I went to school with this girl. There were very few of us in our class, and as little girls do, we bonded. Naturally, we reminisced a lot of our childhood, elementary days.
We talked about our how chubby she was back then, we talked about our teachers, we talked about the crush we shared... aaand about our bully.
Man, he was such a bully like no other. Of course, to anyone who was bullied, his/her bully is always someone like no other. So, to me, he was a bully like no other. He consistently terrorized me with what mattered most to me in those days, and even now: WORDS.
He teased (and “tease” is a rather conservative word, trust me) me endlessly!
About my nose. My eyes. My height. My skin color.

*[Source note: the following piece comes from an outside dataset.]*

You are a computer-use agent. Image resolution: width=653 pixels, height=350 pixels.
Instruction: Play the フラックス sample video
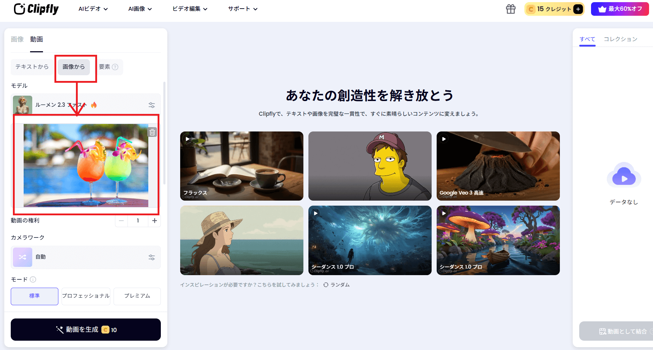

He called me names I would rather not repeat and choose to forget but some I simply cannot erase from memory.
He called me ugly.
That I went to a private Baptist elementary school mattered little, not to mention the fact that this boy was a pastor’s kid. Actually, that made matters worse. I felt he was untouchable, that the reason he could get away with everything was because his dad got up in the pulpit.
No one, as far as I know and remember, told him off.

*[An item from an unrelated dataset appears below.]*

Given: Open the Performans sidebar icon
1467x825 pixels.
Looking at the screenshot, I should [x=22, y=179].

The one time I finally got the moxie to talk back to him and tease him back for his dark skin, his mother (who was also a teacher at the school), called me to her office and scolded me. So unfair.
I went to high school bearing all the damage elementary school and this kid gave me. I became very insecure. My previous experiences with him taught me to be as unobtrusive as possible, to try to not get anyone notice me, and as a result I became very quiet, always hesitating to participate. I had no real friends.

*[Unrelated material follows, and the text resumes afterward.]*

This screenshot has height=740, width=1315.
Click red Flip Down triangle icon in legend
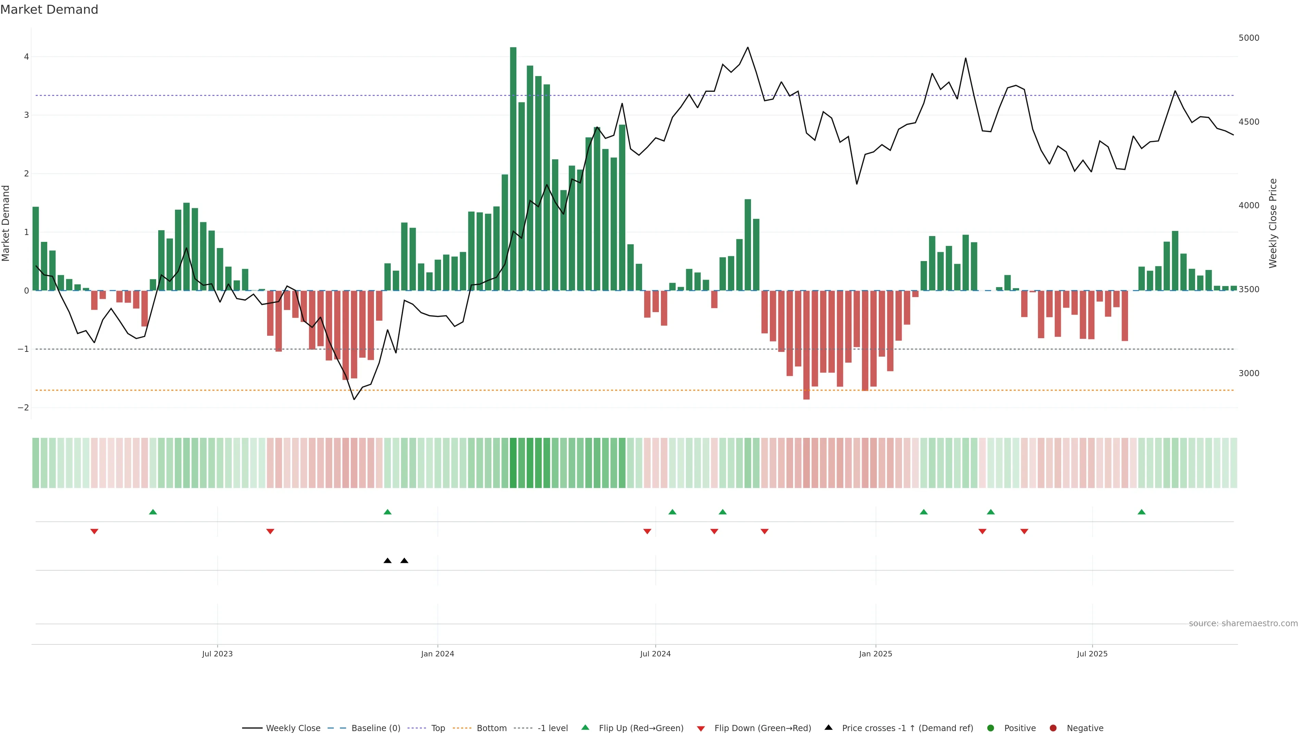point(701,728)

Why bring up all this past?
I bring this all up because this is part of my life that God redeemed for a very long time.
Because kids constantly hurt each other, and those wounds can scar for a very long time.
Because these wounds can cause significant impacts, and we grow up one way, sensing that something has gone wrong, but not knowing what it is, and what caused it.
Because adults can take a proactive role in teaching children that this is wrong. In my case, no one told me that I was wronged. No one told my bully that what he was doing was wrong.
I’m still single and do not have a kid yet, but I can say with certainty that parents’ and other adults’ roles in the formation of a child is important and cannot be taken lightly.
It is with peace in my heart and ease of conscience that I say that I have forgiven my bully.
Years of encouragement from loving people around me, years of discipleship and mentoring, years of learning to get affirmation from God and His Word has helped me forgive him and realize that he has likely been going through some difficulties I could never even imagine.
He is a pastor now, just like his dad, and the last time we spoke, I learned that he is helping out to get a new ministry started.
God has redeemed me, and He has redeemed my bully.